When Chinese businesses begin to look at manufacturing elsewhere, its generally an indication that certain foreign – and especially American investors into Asia should start to do the same.
Chinese based manufacturers have been relocating part, or all of their businesses into the ASEAN region – and the manufacturing hubs in Cambodia, Laos, Indonesia, Malaysia, Myanmar, the Philippines, Thailand and Vietnam for much of the past two years. Why?
Partially this is driven by the US-China tariff war, which does not impact on businesses based in ASEAN.
One way around the problem is to shift production and sell to the US from another, nearby country such as Vietnam, the Philippines, or Indonesia.

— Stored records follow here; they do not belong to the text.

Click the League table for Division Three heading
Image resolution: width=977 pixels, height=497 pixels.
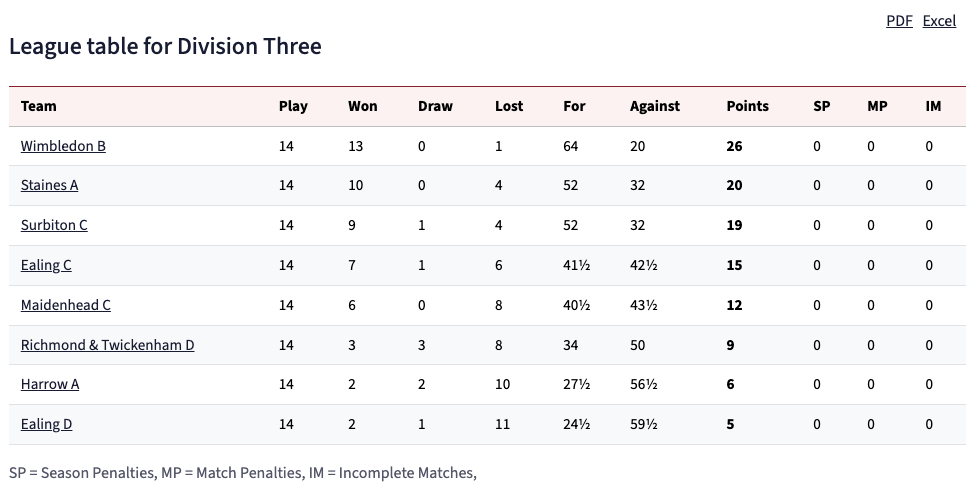(165, 46)
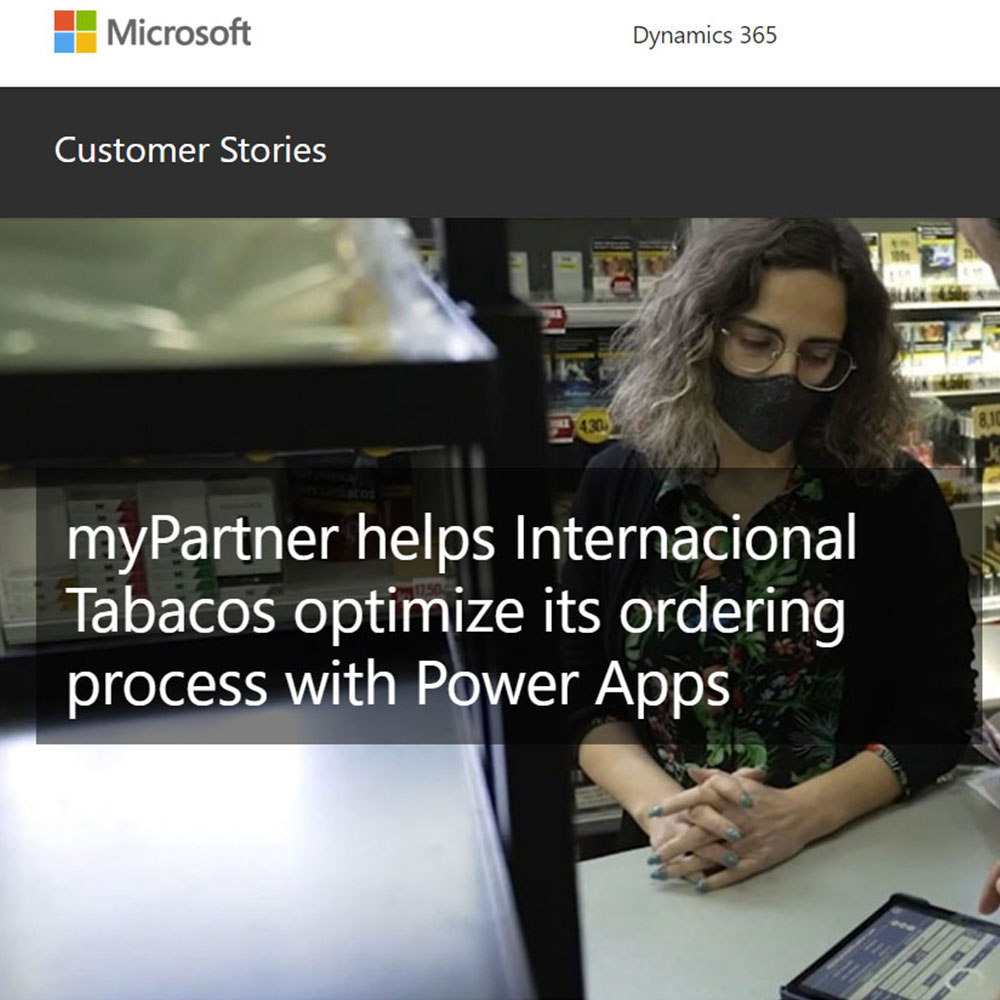Screen dimensions: 1000x1000
Task: Click the Microsoft four-square logo icon
Action: point(75,31)
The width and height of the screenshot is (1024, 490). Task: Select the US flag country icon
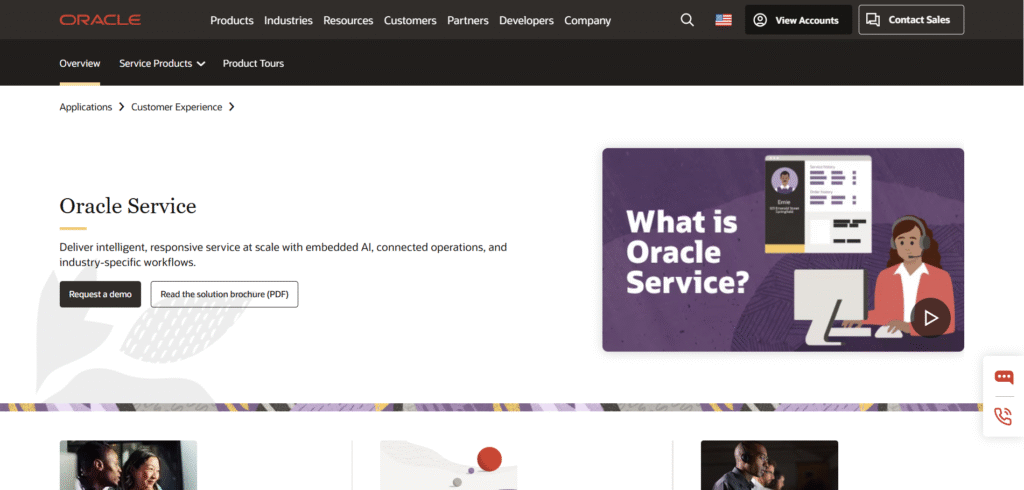723,20
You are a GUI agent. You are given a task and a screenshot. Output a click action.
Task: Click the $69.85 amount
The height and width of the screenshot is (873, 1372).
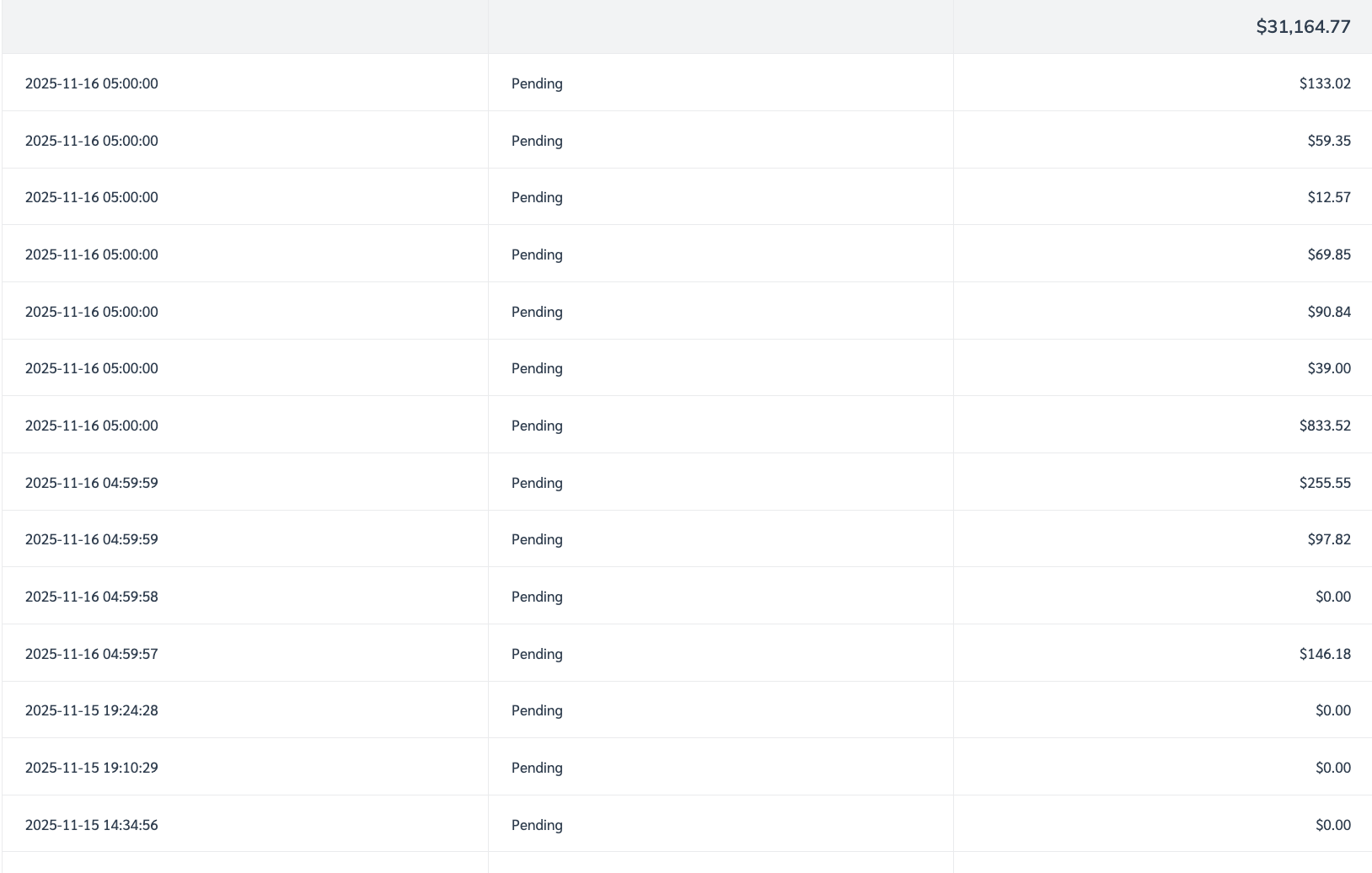coord(1328,254)
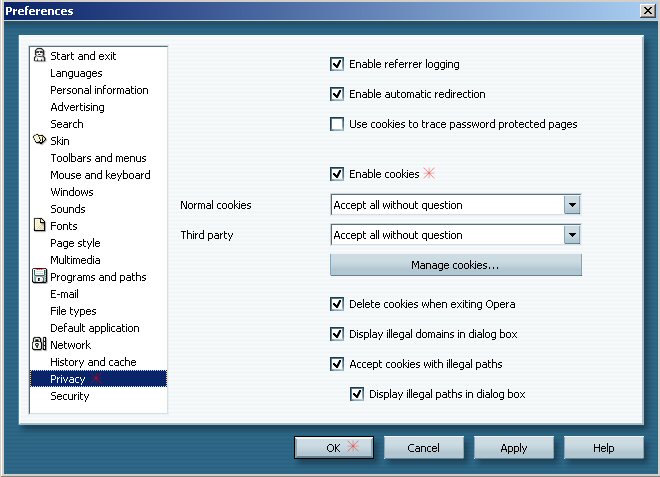Select Security in the category list
Image resolution: width=660 pixels, height=477 pixels.
point(70,396)
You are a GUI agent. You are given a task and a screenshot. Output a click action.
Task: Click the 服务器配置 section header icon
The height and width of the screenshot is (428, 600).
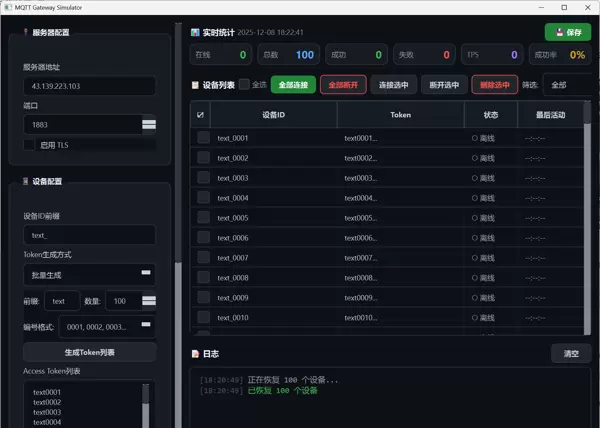(25, 32)
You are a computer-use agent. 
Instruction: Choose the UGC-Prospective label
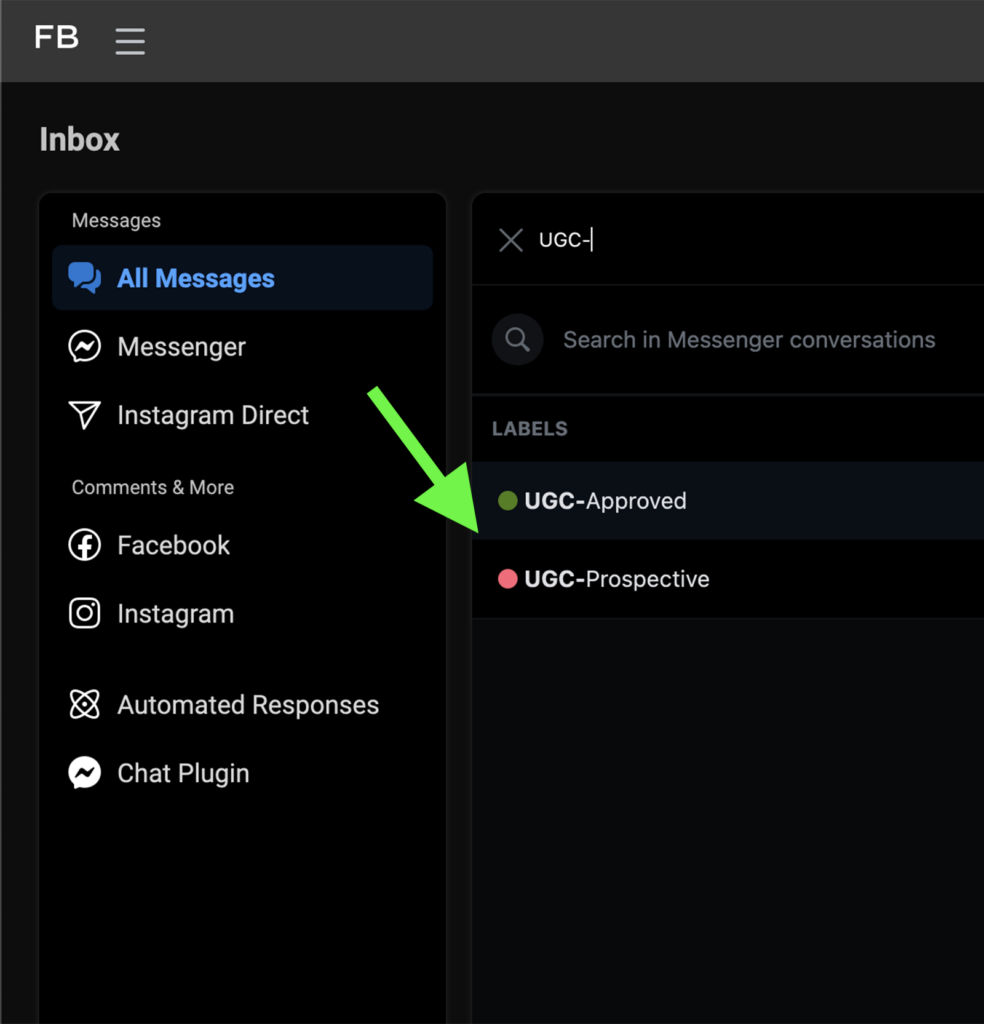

Another reason is that Chinese wages have grown, and countries such as Cambodia, Laos, and Myanmar can offer rock bottom wages albeit at a production cost of lower productivity. Others, such as the Philippines, hit a sweet spot; low wages, but improving infrastructure that will only get better over time.
Then there is, paradoxically, the China market itself – huge, growing and with a massive middle-class consumer base.
The ASEAN nations have a Free Trade Agreement with China – meaning Chinese companies can find it less expensive to evolve their China operations to sales and distribution centres, shift production to ASEAN, and export back to China.
ASEAN itself also has free trade amongst its members as well as a Free Trade Agreement with India. Shifting production to ASEAN then makes a great deal of sense.
On the Belt & Road Initiative, projects in ASEAN that fall under this banner are also increasing.
Xi Jinping, China’s President unveiled ambitious plans in 2013, along with his ASEAN counterparts to build a series of roads, railways, ports and industrial parks linking the country to other parts of Asia.
This is largely well underway, a few sidesteps considered. Since then, China’s outward investment in the Belt & Road countries – including ASEAN – has risen faster than its total outward investment.
Looking purely at Chinese investment and construction contracts in South-East Asia – the ASEAN region – these have nearly doubled to US$11 billion in the first half of 2019, from US$5.6 billion in the second half of 2018, an effective doubling of trade volume.
Many of these infrastructure projects are based on upgrading or building new transport and energy links, and are mostly in Cambodia and Vietnam, which both shares a land border with China, Indonesia, which offers huge manufacturing potential but needs infrastructure in the form of roads, rail and port upgrades put in place, and Singapore, which is co-developing projects with nearby Indonesian and Malaysian islands, intended to be free trade export zones catering largely, but not exclusively, for Chinese manufacturers wishing to place a legitimate “Made in Indonesia” label on their production.
In terms of the export manufacturing trade, and circumnavigating the U.S tariffs, Chinese and foreign investments from China are also shifting to ASEAN as they move parts of their supply chain to the region to circumvent the higher American tariffs; the main beneficiaries being Malaysia, Thailand and Vietnam.
New registered foreign direct investment from China and Hong Kong into Vietnam surged by 200% in the first seven months of this year. An example of this is GoerTek, one of Apple’s main contract manufacturers, who have invested US$260 million to establish a plant in Vietnam to make the popular AirPod wireless earbuds.
The region is also getting a boost from new industries. The China Global Investment Tracker noted that Chinese investment in South-East Asia’s tech sector hit US$2.5 billion in the first half of 2019, surpassing the total amount for 2017.
The Malaysian Investment Bank Maybank has noted that China’s venture capital investment in ASEAN start-ups rose more than fourfold to US$667 million in the first half of this year, while prominent Chinese VC firms such as Qiming Ventures and CGV Capital — backed by Alibaba, Xiaomi and Meituan-Dianping — are also opening offices in Singapore.
The “China Plus One” concept – keeping China-based operations open to service the Chinese domestic market, while shifting all or part of production elsewhere – has been around for over a decade now.
All that the US-China tariff war has done is accelerate that – which has been part of the point, so as to minimize supply risk away from China alone.
Although the process has been handled by Washington DC in a somewhat brutal manner, the result has been the same, and something that American businesses should take note of – always follow Government policy.
In this case, it’s simple – move your US market production facilities to ASEAN.